Would you please set down the lines of the data from the one containing "Viewport: 416px width, 309px height." to the final line, exactly and only those?

========================

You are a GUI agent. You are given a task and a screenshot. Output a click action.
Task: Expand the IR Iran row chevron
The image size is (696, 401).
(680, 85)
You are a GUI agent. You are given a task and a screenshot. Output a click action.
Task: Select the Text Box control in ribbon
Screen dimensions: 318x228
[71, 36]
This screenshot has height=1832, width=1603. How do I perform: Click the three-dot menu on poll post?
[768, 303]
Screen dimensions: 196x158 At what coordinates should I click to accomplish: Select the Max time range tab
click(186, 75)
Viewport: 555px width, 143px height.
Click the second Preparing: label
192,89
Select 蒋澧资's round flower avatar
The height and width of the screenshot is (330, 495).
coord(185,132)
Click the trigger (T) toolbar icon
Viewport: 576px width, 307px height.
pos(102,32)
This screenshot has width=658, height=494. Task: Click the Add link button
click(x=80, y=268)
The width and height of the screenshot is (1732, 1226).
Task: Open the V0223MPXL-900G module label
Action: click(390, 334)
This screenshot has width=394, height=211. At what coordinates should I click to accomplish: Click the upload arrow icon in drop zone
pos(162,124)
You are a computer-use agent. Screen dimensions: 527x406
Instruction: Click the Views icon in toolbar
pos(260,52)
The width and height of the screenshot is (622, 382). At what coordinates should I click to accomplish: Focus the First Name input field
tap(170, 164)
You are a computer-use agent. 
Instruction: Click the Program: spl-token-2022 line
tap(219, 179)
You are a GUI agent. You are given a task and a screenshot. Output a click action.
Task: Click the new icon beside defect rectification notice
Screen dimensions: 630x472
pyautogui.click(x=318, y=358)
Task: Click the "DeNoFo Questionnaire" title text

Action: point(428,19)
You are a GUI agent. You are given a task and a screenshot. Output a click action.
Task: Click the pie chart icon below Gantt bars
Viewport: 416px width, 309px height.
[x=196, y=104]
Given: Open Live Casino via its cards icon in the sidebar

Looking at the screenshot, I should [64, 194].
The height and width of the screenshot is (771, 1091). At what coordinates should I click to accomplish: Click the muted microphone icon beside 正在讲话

========================

## Task solution
Viewport: 416px width, 309px height.
[x=196, y=104]
Given: Open Live Casino via its cards icon in the sidebar

Looking at the screenshot, I should [64, 194].
The height and width of the screenshot is (771, 1091). At what coordinates should I click to accomplish: Click the muted microphone icon beside 正在讲话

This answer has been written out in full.